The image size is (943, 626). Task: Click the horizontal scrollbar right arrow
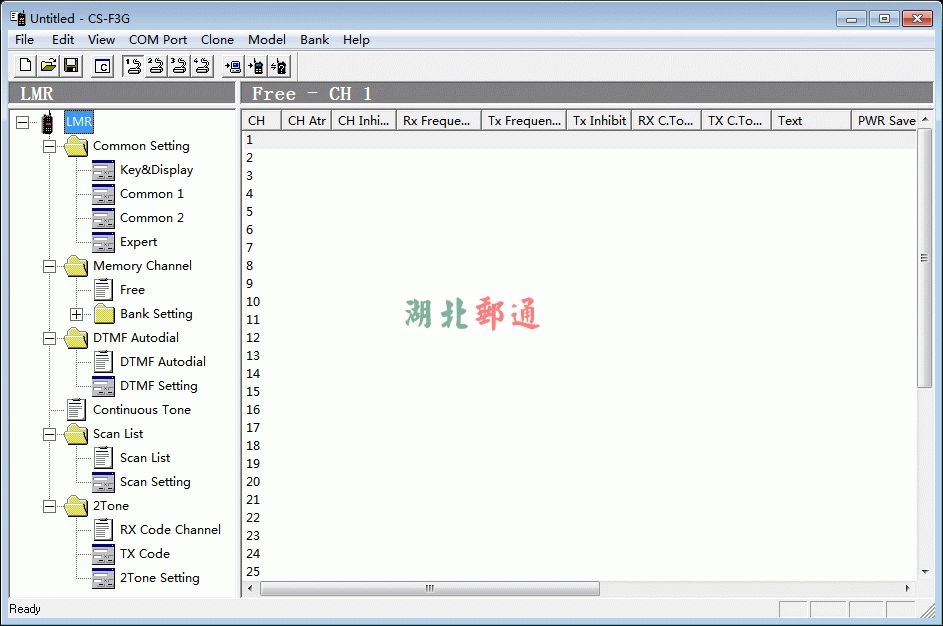coord(908,588)
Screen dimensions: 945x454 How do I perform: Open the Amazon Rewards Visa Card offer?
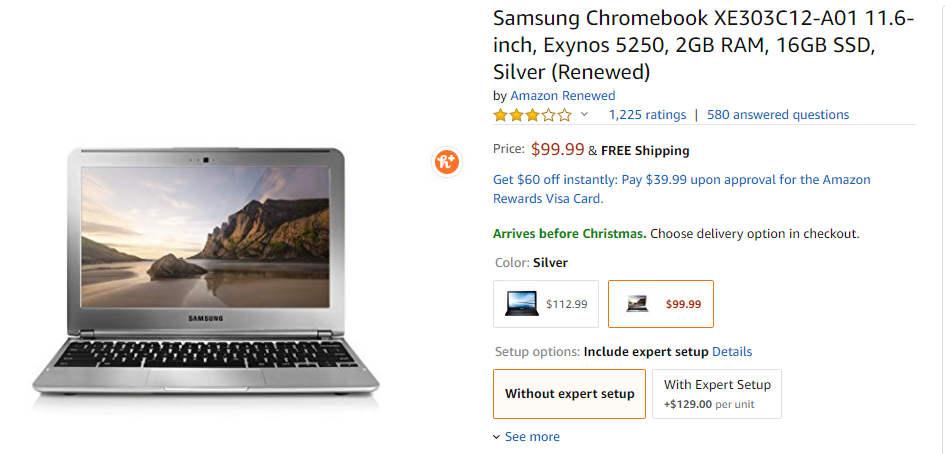pyautogui.click(x=681, y=189)
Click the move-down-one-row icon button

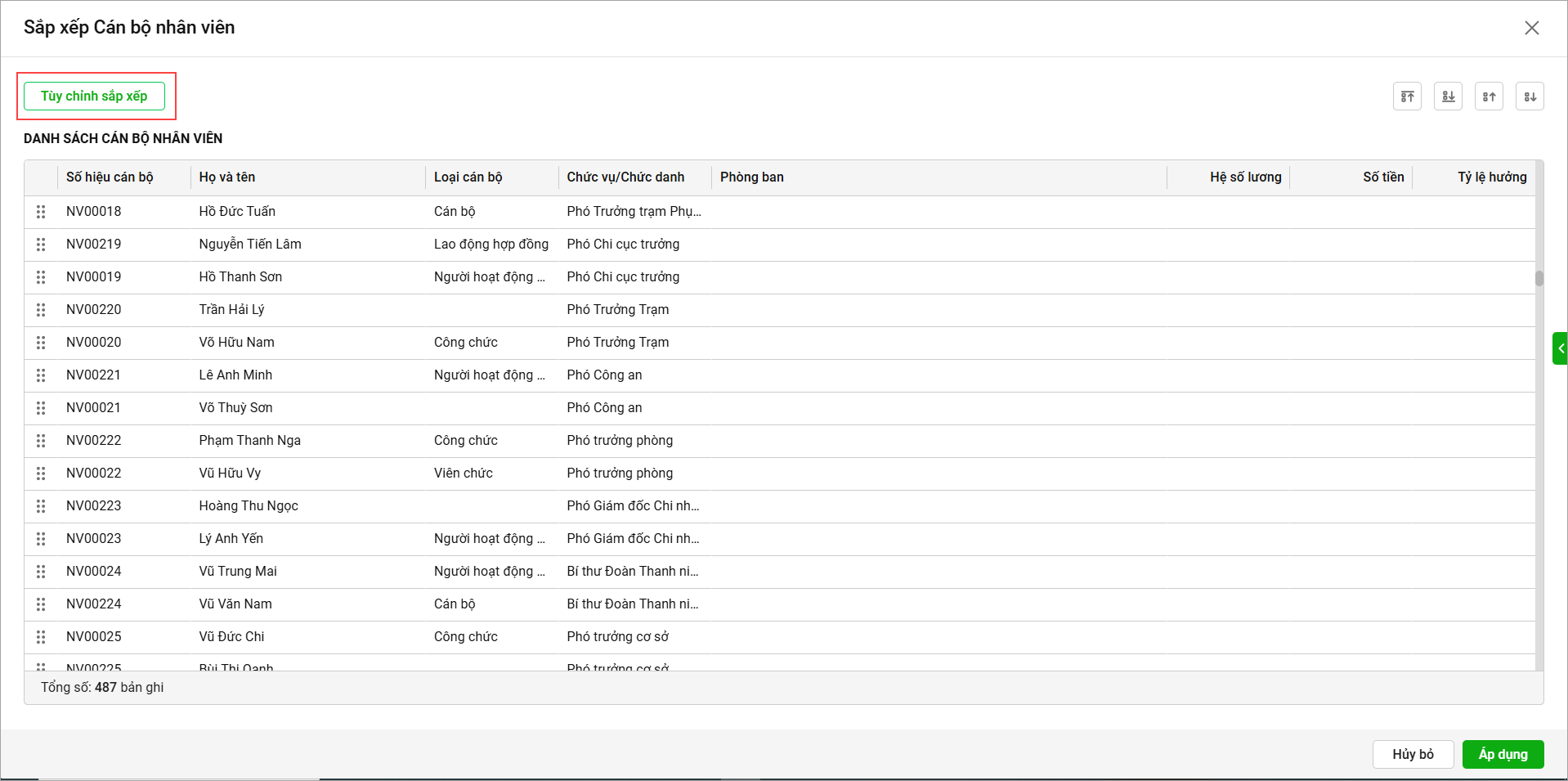coord(1530,97)
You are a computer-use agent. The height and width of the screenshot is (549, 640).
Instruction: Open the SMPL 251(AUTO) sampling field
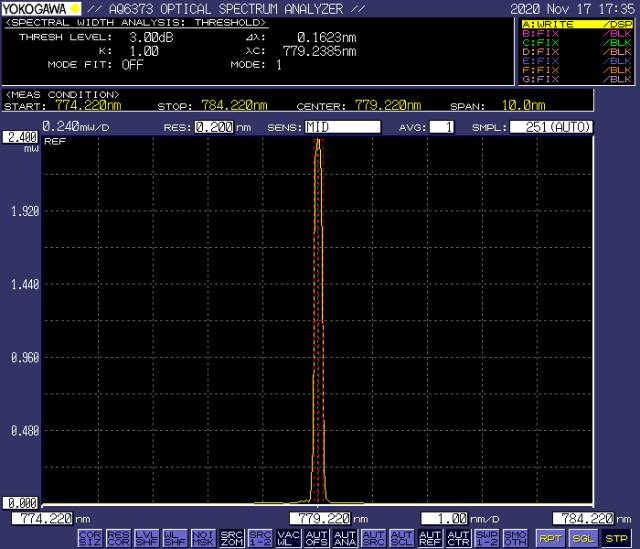coord(551,127)
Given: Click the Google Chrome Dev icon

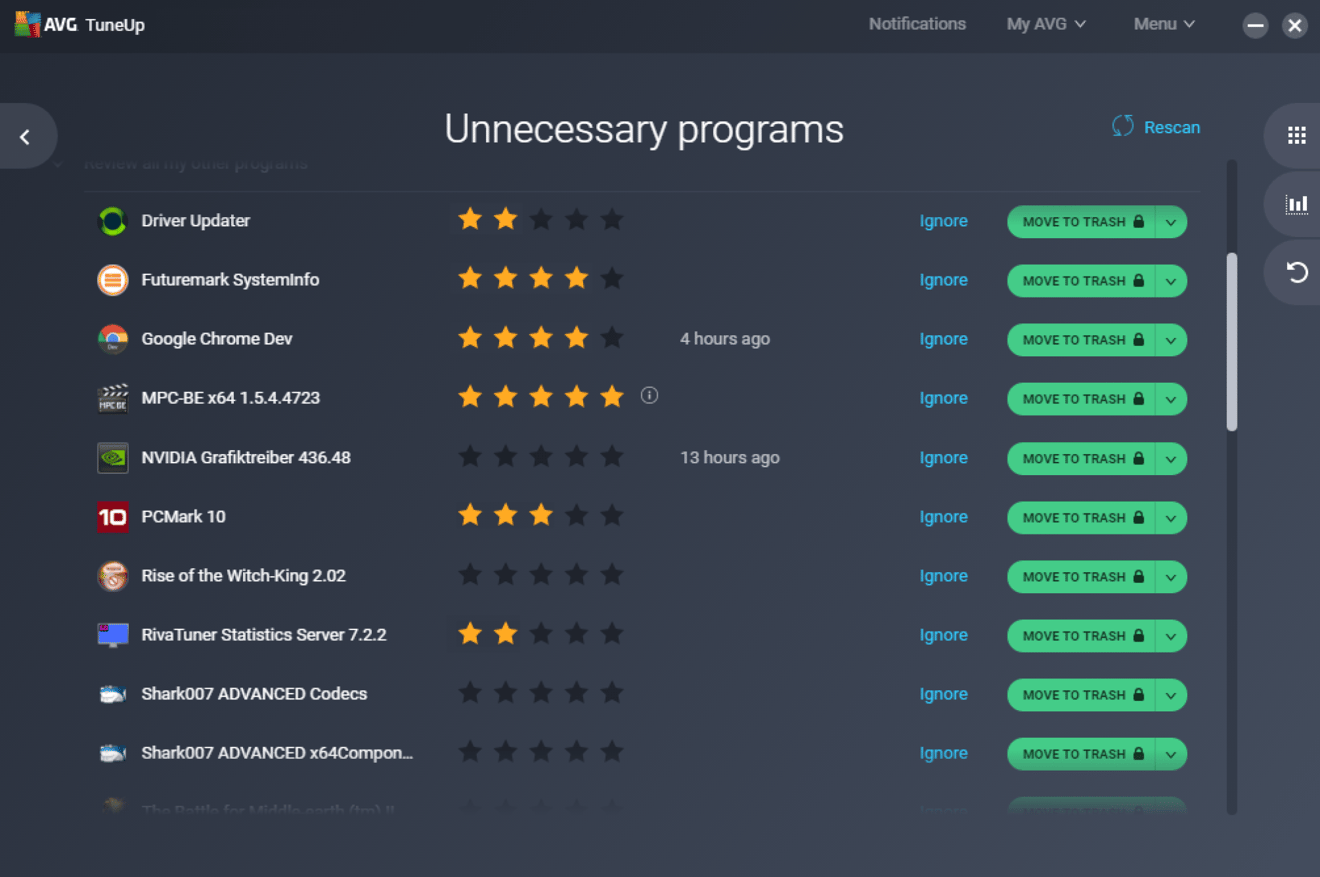Looking at the screenshot, I should click(112, 339).
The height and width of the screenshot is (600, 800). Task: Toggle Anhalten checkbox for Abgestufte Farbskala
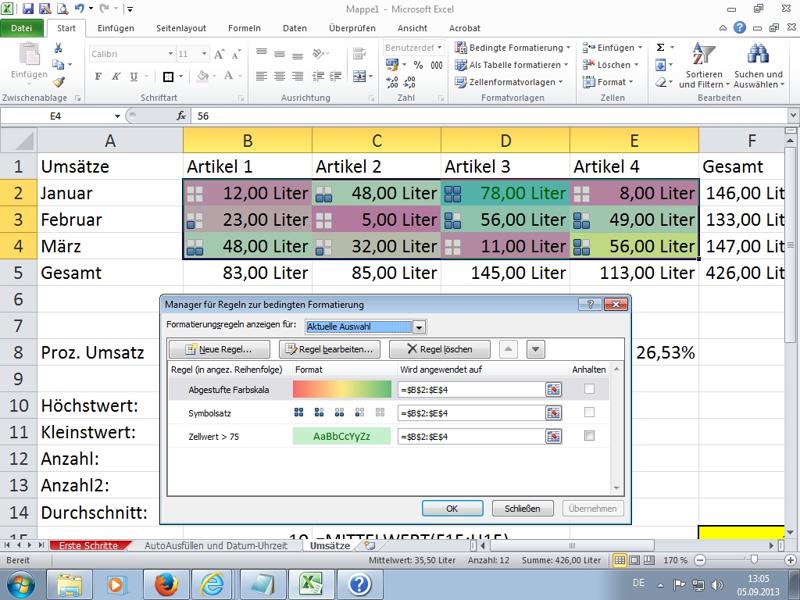(x=589, y=389)
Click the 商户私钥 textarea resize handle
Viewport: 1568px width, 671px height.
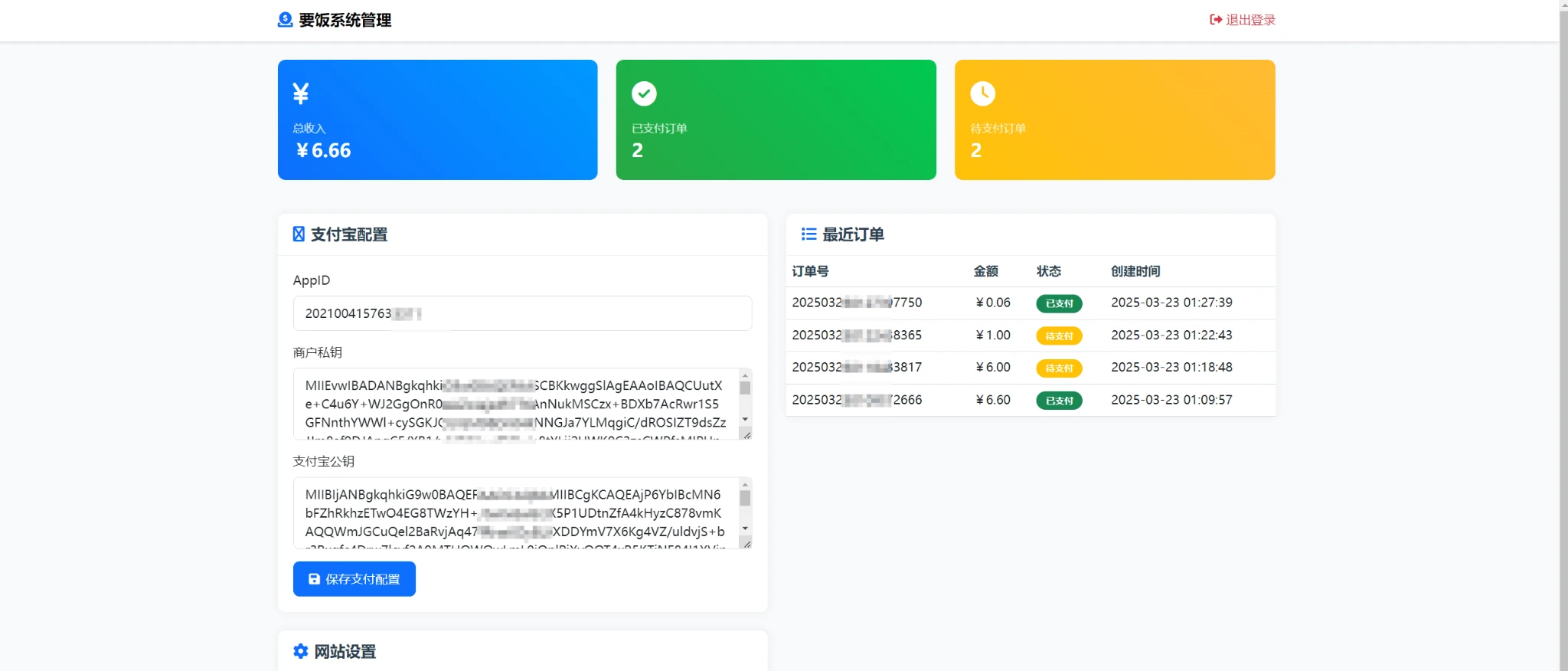tap(746, 434)
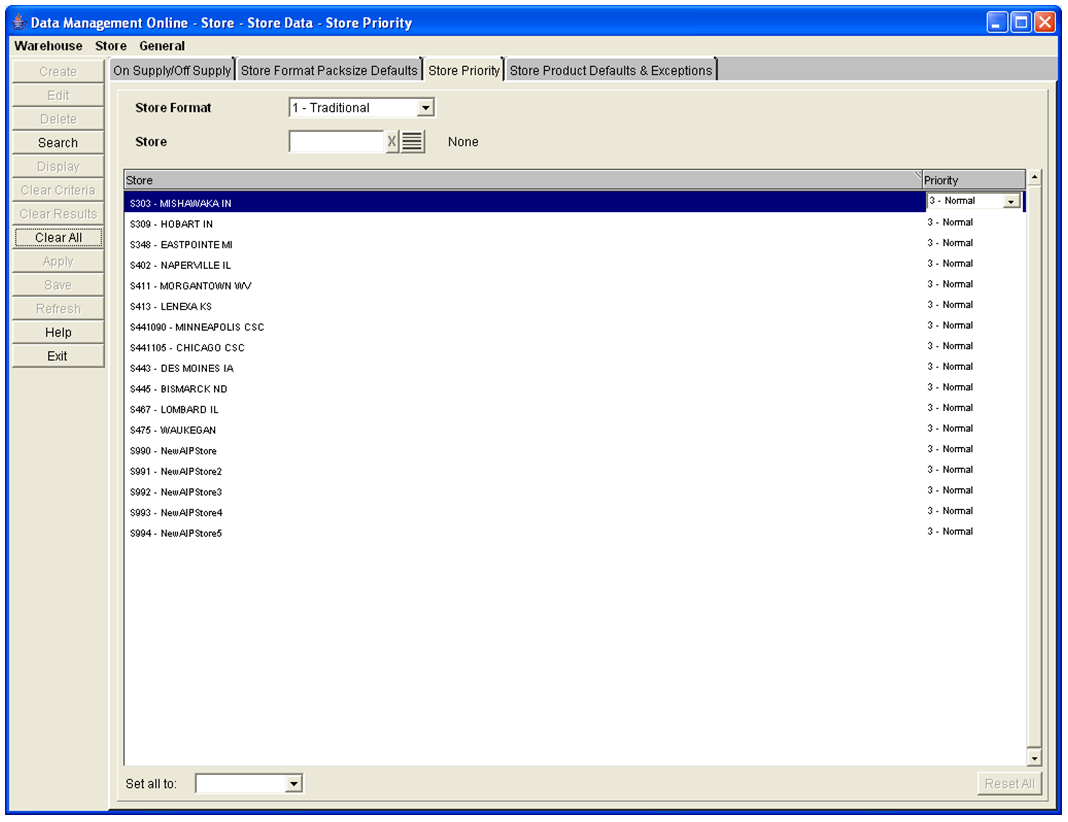1068x822 pixels.
Task: Open the Warehouse menu
Action: point(47,46)
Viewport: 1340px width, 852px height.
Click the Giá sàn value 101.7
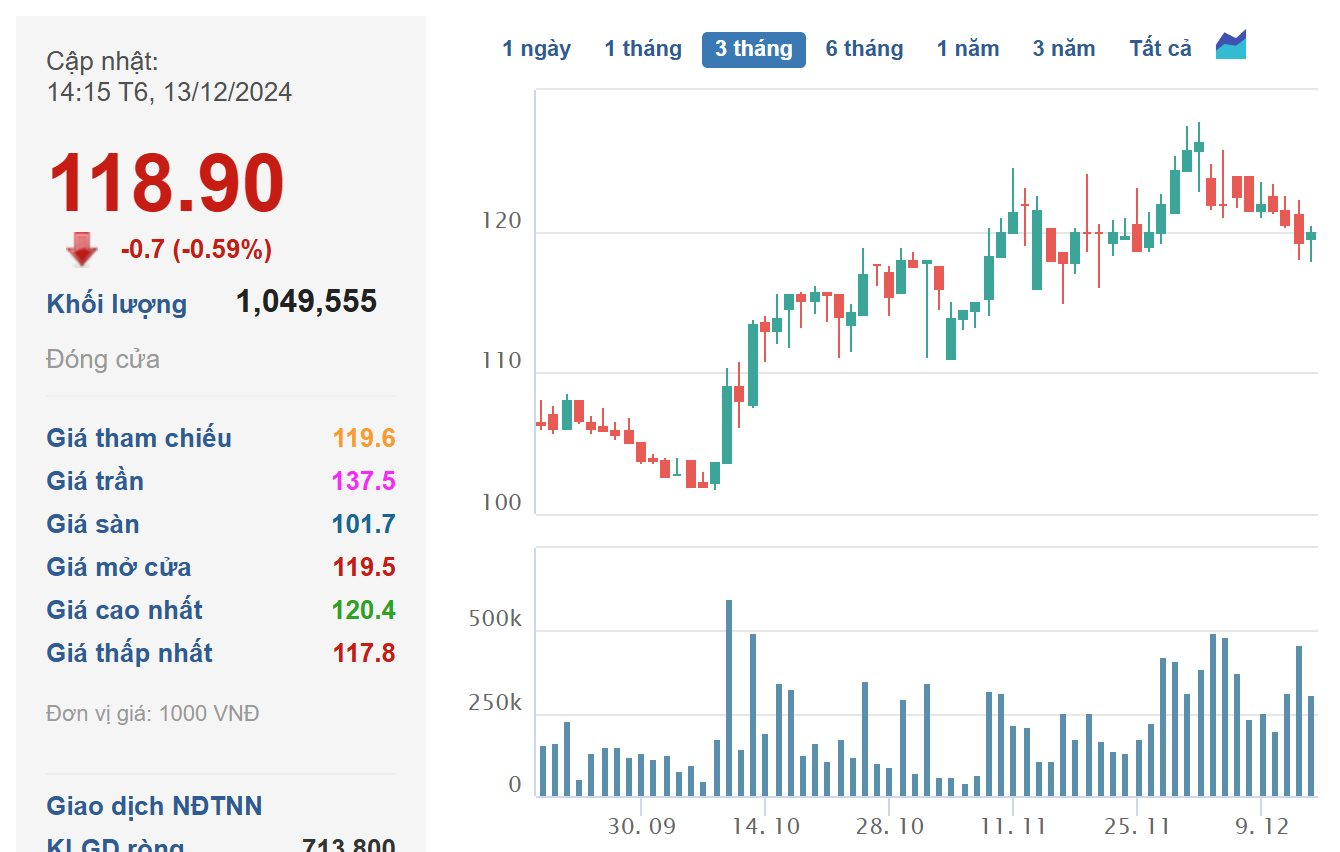(364, 524)

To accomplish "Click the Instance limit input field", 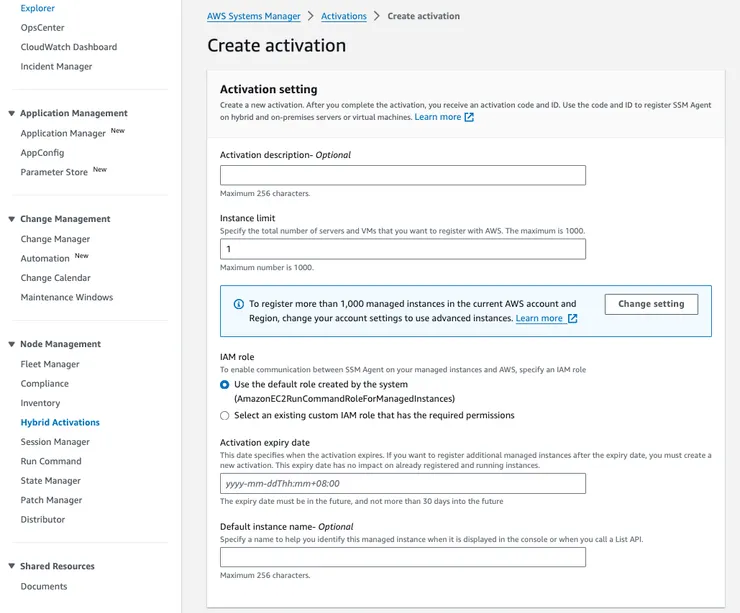I will click(x=402, y=249).
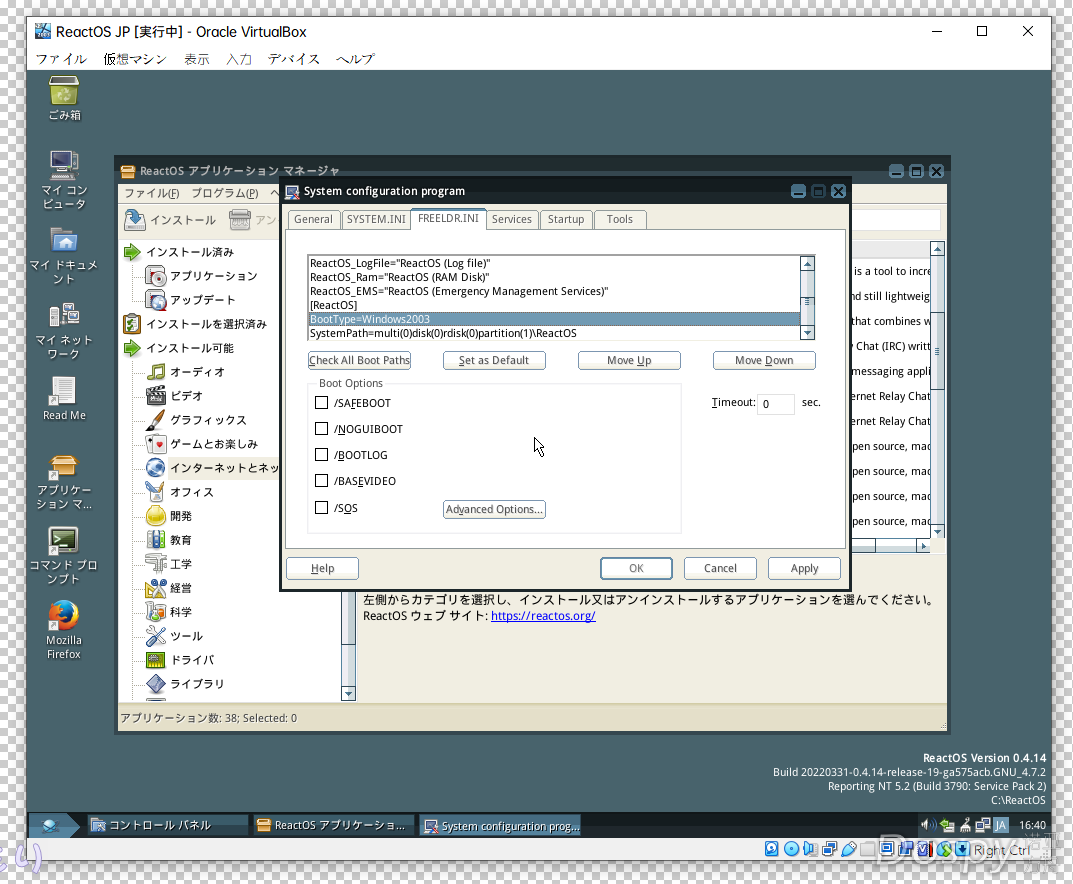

• _Task prompt_: Repeat exactly the lines from the start of the entries down to the line with "You are a computer-use", keeping both ends but none of the pictures.

• _Your solution_:
The image size is (943, 626). Task: Click the horizontal scrollbar right arrow
coord(908,588)
Screen dimensions: 945x454 How do I perform: Open the Amazon Rewards Visa Card offer?
pyautogui.click(x=681, y=189)
Click the move-down-one-row icon button

coord(1530,97)
You are a computer-use agent. The height and width of the screenshot is (549, 640).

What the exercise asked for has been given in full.